__Brief__. Quote every line of the data below word for word, but leave the pictures out.

─── Supplied records

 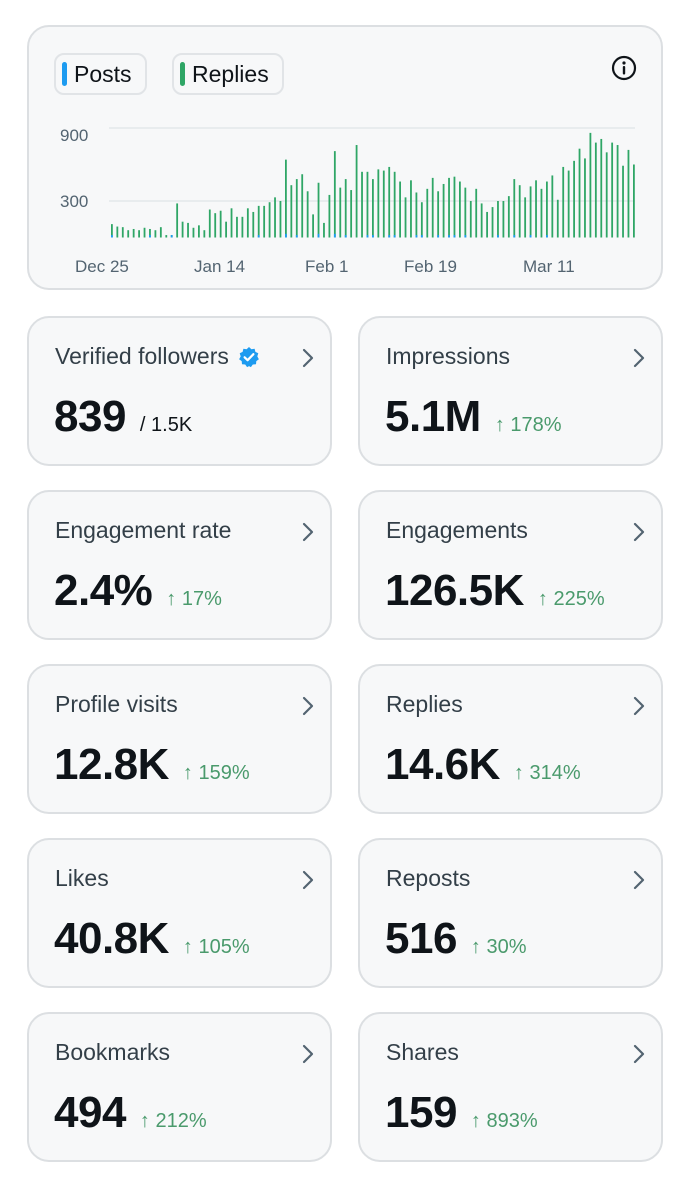 I want to click on x-tick-jan-14: Jan 14, so click(x=220, y=266).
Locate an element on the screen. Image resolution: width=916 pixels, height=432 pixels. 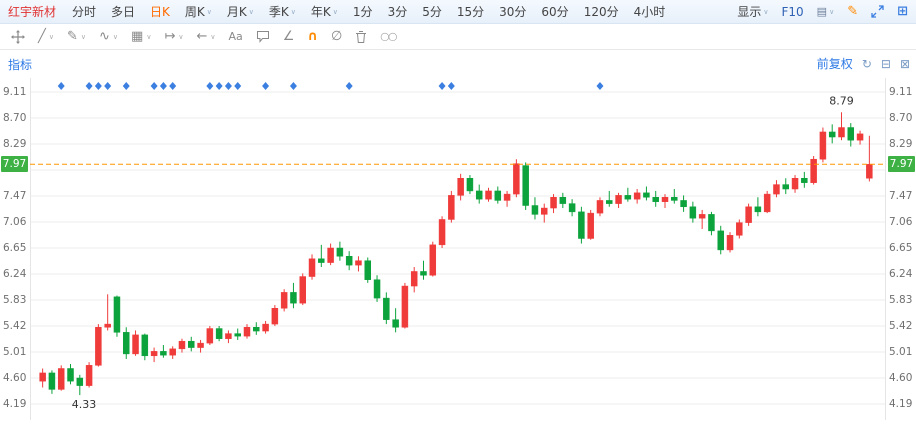
period-tab-120分: 120分 is located at coordinates (601, 12).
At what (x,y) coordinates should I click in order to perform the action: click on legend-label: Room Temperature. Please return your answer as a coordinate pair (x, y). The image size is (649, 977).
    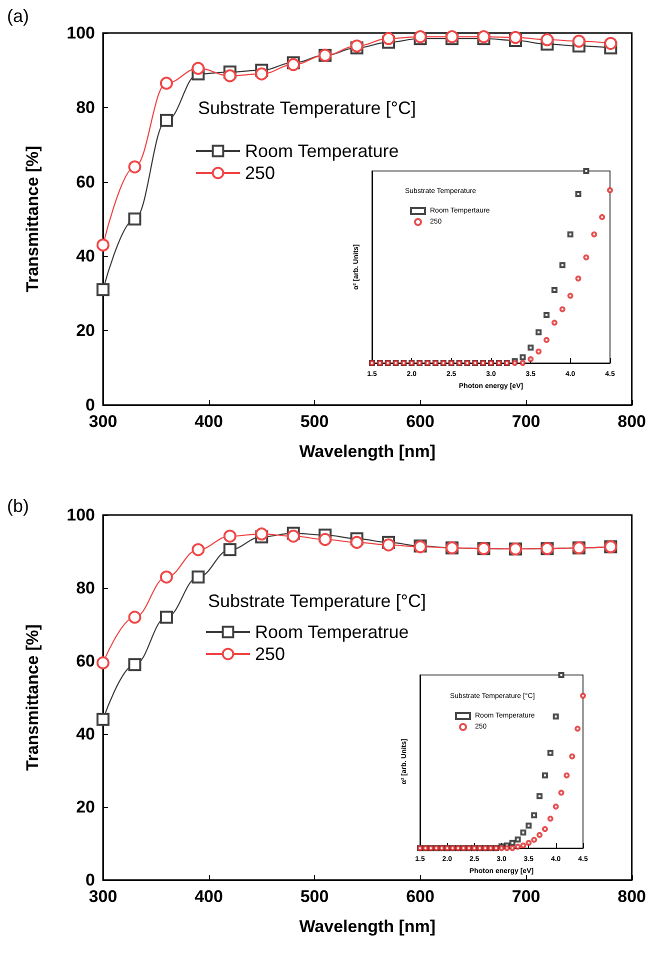
    Looking at the image, I should click on (322, 151).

──────

__Solution for this exercise__.
  I want to click on x-tick-jan-14: Jan 14, so click(x=220, y=266).
Locate an element on the screen. Image resolution: width=916 pixels, height=432 pixels. 
period-tab-120分: 120分 is located at coordinates (601, 12).
At what (x,y) coordinates should I click in order to perform the action: click on legend-label: Room Temperature. Please return your answer as a coordinate pair (x, y). The image size is (649, 977).
    Looking at the image, I should click on (322, 151).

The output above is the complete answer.